COS 281-2 Creating and Using Synthetic Data Sets to Train Machine Learning Models For Species Level Identification of Herpetofauna In-Situ

3:45 PM-4:00 PM
516D
Seth A. Frazer, University of California Santa Barbara / Cheadle Center for Biodiversity and Ecological Restoration;Chris Evelyn, PhD,University of California Santa Barbara / Cheadle Center for Biodiversity and Ecological Restoration (CCBER);Constance Woodman, PhD,Department of Pathobiology, College of Veterinary Medicine and Biomedical Sciences Texas A&M University;
Background/Question/Methods

Machine Learning (ML) has the potential to greatly expand the diversity of species available for ecological field studies. By sorting through field images from a trail camera or citizen scientists, ML models can sort tens of observations of target species from millions of images. This is especially powerful for studying species which are rare or only intermittently active, factors that limit sample size in ecological studies. Image Classifier models, a subset of ML, can recognize a number of species with a single model, even those with physical similarities., given the right quantity and quality of training data. Here we report a method for generating a training dataset which is robust to problems that arise from species which have similar morphology, and which are rarely seen, collected, or photographed. A library of 2,000 training images was created from dorsal photographs of a small number of preserved museum specimens. Taxa chosen, three lizards and one salamander, are seasonally active and range in physical similarity. A training library of 2,000 images was created using a combination of animation, reorientation, and background effects in Adobe Photoshop and Adobe After Effects. Ninety percent (1,800) of training images were then used to train the ML model.

Results/Conclusions

The Google Vertex ML model was then tested against a validation set made of the remaining 10% of the training images (200), then secondly against 50 dorsal images of the target species in the field from researchers and citizen scientists. The final ML model was trained using approximately 400 images per species and 400 background-only images. Each image contained synthetically generated and randomly arranged dirt, grass, leaves, and lighting effects. Once trained, the Google Vertex ML model identified species and background-only images from validation set of 200 images with 98.98% precision and 98.48% recall.
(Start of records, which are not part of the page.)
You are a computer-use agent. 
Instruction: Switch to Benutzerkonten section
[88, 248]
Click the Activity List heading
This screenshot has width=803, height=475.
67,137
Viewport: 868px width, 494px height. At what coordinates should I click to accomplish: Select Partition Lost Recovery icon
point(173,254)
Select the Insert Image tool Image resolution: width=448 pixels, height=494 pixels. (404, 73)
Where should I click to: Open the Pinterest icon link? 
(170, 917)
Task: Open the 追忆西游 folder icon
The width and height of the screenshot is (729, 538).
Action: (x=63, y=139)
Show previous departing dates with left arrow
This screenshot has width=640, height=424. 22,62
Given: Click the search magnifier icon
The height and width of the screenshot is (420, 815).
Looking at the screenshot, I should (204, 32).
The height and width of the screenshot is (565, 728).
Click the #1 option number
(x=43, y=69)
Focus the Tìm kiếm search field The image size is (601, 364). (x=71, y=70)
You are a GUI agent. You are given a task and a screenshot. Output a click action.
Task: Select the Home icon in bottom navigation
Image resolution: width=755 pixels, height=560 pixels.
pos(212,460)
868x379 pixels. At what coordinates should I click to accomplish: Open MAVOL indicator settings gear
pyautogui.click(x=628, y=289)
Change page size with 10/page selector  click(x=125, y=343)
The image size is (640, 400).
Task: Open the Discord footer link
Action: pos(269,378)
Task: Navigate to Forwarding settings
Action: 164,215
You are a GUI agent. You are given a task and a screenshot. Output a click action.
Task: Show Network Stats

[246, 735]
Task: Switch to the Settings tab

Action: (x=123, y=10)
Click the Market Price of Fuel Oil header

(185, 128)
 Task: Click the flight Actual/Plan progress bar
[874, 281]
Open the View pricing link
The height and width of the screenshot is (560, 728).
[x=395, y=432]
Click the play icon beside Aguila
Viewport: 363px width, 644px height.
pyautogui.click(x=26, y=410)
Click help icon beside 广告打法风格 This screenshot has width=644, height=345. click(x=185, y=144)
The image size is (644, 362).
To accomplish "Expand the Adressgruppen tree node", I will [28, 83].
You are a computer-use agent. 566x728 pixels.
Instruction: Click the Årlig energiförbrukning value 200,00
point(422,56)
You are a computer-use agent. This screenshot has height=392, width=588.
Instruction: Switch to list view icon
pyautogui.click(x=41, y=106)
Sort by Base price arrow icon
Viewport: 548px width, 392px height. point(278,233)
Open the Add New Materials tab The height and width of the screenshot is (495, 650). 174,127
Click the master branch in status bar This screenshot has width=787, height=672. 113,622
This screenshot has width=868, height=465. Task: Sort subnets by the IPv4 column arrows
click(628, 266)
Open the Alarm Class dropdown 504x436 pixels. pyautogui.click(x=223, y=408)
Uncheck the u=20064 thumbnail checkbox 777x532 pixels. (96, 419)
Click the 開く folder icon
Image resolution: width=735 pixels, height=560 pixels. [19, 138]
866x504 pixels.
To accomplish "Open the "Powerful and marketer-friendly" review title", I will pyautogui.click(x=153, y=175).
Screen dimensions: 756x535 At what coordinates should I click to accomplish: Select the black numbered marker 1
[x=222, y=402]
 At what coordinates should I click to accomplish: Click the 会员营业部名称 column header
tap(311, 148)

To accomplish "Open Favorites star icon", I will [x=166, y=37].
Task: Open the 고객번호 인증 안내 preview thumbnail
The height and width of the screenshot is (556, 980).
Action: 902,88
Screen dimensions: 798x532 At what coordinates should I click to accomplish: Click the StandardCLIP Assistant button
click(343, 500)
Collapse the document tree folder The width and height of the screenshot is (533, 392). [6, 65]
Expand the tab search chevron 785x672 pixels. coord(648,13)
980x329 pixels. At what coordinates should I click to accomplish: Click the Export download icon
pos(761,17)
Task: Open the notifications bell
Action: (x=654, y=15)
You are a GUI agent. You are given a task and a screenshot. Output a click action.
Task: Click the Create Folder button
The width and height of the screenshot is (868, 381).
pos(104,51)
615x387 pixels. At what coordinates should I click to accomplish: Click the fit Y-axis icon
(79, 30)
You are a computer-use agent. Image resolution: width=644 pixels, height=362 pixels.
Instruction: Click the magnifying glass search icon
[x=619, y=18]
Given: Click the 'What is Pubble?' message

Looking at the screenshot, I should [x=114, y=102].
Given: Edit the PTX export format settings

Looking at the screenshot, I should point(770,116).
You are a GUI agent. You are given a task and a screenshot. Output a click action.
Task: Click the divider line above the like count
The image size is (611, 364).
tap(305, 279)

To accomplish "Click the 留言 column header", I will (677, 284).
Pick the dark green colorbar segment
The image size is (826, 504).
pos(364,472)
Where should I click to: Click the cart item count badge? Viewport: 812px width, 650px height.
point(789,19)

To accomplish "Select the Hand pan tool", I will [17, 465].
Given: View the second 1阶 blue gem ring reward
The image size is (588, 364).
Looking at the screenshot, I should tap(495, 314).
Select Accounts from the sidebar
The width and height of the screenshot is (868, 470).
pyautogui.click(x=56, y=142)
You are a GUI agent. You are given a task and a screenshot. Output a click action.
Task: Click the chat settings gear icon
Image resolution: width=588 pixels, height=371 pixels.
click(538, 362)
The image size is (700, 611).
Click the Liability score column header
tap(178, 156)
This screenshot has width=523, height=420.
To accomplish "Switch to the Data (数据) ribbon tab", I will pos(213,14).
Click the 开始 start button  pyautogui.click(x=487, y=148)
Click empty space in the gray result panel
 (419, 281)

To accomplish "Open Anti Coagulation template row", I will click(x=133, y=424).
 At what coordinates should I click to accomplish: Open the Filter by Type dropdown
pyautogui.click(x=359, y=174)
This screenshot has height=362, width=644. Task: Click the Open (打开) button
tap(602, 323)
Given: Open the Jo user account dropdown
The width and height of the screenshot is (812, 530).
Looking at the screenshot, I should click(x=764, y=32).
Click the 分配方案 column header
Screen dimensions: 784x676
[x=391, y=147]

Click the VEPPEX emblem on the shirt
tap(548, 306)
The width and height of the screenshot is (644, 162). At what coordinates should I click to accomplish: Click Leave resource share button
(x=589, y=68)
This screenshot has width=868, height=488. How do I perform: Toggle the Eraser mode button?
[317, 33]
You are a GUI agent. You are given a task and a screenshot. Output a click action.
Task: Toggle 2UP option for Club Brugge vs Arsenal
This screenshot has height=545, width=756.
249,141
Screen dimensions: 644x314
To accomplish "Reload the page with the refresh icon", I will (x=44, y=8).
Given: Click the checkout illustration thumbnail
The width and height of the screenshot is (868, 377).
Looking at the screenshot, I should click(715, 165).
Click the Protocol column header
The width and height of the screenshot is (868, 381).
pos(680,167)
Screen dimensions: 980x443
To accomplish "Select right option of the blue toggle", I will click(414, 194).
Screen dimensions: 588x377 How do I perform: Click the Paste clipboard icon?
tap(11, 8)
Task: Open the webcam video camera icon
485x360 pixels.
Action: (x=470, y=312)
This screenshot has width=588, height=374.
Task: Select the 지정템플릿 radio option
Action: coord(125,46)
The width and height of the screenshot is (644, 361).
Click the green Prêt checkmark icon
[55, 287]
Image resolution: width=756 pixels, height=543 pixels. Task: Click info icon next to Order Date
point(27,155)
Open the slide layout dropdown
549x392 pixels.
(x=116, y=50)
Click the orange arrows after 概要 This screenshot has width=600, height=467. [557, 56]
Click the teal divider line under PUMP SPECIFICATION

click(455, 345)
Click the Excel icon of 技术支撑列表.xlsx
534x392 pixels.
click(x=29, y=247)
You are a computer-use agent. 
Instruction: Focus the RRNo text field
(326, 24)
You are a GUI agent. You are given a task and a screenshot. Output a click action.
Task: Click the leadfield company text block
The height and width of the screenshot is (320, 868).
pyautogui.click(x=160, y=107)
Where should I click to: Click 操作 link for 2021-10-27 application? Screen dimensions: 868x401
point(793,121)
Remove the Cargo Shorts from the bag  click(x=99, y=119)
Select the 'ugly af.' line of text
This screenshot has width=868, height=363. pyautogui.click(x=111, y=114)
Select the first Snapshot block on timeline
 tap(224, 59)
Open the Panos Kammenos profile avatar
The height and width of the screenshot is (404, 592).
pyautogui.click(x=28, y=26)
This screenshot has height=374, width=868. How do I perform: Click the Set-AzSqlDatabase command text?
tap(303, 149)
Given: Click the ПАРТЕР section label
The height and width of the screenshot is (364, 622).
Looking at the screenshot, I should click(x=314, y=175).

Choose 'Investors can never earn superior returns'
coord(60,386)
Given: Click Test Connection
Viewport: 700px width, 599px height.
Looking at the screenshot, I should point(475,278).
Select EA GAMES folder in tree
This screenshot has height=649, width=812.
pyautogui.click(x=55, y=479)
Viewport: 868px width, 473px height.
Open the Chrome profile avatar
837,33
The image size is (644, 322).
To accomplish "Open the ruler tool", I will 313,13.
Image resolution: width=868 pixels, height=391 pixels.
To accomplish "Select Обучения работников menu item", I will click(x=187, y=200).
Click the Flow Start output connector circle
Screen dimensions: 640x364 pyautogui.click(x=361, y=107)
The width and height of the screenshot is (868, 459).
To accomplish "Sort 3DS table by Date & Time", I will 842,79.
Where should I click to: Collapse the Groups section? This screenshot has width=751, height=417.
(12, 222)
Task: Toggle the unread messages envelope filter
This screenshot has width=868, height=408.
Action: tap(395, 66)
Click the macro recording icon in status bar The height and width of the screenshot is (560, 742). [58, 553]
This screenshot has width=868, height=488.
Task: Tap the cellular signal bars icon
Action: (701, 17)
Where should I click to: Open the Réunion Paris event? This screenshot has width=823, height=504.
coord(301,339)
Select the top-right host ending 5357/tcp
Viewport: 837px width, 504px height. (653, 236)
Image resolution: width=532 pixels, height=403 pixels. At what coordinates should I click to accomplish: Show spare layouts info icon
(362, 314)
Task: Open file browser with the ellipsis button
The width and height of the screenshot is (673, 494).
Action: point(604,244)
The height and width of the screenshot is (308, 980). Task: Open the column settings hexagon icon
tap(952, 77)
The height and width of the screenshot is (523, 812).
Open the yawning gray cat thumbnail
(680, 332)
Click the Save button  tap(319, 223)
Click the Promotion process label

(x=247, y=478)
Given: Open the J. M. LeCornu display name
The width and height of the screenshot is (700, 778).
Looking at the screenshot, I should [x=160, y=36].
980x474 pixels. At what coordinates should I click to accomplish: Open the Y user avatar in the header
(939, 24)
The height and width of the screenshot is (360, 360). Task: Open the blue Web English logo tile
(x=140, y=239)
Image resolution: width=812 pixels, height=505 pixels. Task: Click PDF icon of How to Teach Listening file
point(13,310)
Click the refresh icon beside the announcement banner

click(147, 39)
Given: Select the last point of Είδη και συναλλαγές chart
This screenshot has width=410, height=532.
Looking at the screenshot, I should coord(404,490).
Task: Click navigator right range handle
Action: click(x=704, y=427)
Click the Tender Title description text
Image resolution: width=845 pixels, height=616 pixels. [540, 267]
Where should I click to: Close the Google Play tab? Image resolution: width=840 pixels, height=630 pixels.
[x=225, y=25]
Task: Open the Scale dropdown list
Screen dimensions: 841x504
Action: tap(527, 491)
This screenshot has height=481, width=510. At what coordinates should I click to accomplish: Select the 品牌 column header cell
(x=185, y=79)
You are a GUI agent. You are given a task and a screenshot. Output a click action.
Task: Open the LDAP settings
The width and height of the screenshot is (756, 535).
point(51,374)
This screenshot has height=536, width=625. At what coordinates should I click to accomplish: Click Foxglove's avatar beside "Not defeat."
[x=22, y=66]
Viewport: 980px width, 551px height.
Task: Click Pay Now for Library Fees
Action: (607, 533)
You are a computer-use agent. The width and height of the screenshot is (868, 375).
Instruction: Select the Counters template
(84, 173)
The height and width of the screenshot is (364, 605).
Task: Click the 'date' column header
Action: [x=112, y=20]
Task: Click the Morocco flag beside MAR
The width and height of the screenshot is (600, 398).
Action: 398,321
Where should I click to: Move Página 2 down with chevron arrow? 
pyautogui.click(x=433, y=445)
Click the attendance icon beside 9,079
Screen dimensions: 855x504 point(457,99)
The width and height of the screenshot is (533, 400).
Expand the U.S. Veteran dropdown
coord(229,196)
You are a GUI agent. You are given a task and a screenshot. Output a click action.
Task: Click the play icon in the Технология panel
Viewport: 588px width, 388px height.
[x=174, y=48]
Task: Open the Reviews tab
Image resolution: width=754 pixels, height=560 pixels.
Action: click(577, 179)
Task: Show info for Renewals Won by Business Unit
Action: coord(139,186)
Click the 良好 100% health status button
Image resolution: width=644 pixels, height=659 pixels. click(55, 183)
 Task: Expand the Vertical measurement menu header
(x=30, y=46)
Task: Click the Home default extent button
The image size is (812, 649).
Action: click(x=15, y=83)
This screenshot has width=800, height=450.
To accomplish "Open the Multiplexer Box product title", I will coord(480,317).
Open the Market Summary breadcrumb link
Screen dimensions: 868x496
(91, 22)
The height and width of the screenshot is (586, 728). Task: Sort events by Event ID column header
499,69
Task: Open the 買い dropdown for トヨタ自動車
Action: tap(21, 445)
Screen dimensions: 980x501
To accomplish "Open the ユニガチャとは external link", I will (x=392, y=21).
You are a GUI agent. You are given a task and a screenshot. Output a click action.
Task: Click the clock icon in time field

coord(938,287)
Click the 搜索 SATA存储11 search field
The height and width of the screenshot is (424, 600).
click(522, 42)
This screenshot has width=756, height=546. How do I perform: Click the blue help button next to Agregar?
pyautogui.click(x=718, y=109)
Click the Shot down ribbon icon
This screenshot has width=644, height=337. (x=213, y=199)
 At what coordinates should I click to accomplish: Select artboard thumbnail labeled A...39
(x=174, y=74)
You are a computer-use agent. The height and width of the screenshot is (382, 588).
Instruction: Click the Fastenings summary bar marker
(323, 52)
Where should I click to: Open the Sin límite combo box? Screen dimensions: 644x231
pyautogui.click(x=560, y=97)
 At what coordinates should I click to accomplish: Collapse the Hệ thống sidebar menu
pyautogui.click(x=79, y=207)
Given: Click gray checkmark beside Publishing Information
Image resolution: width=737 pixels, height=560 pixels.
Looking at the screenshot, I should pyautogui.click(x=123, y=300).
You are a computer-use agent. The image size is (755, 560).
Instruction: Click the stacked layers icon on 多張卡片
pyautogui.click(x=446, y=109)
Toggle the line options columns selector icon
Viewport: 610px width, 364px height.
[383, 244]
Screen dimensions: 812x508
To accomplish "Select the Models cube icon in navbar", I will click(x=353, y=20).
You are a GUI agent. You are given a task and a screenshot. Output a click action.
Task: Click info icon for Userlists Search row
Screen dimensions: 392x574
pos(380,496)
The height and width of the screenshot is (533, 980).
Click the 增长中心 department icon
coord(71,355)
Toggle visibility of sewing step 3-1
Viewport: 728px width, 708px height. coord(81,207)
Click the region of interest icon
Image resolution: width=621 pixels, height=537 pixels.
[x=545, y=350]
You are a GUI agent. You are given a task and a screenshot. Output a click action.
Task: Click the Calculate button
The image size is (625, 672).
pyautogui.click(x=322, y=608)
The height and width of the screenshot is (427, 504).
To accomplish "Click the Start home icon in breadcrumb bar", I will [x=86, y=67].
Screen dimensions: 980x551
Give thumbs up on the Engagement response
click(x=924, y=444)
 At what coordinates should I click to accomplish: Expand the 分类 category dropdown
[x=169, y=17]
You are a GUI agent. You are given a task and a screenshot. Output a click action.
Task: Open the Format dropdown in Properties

These numbers indicate a high degree of accuracy, precision, and reliability. Using the 50 images of target taxa and background-only images from researchers and citizen scientists, model accuracy was 92%. A primary source of error was the lack of available dorsal (top-down) photographs for our target salamander. We will address this with our own field studies by using automated trail cameras that are pointed downward. Results from this method, generated using museum specimens and widely-available software, can make a significant impact on the field of ecology and the conservation of rare taxa.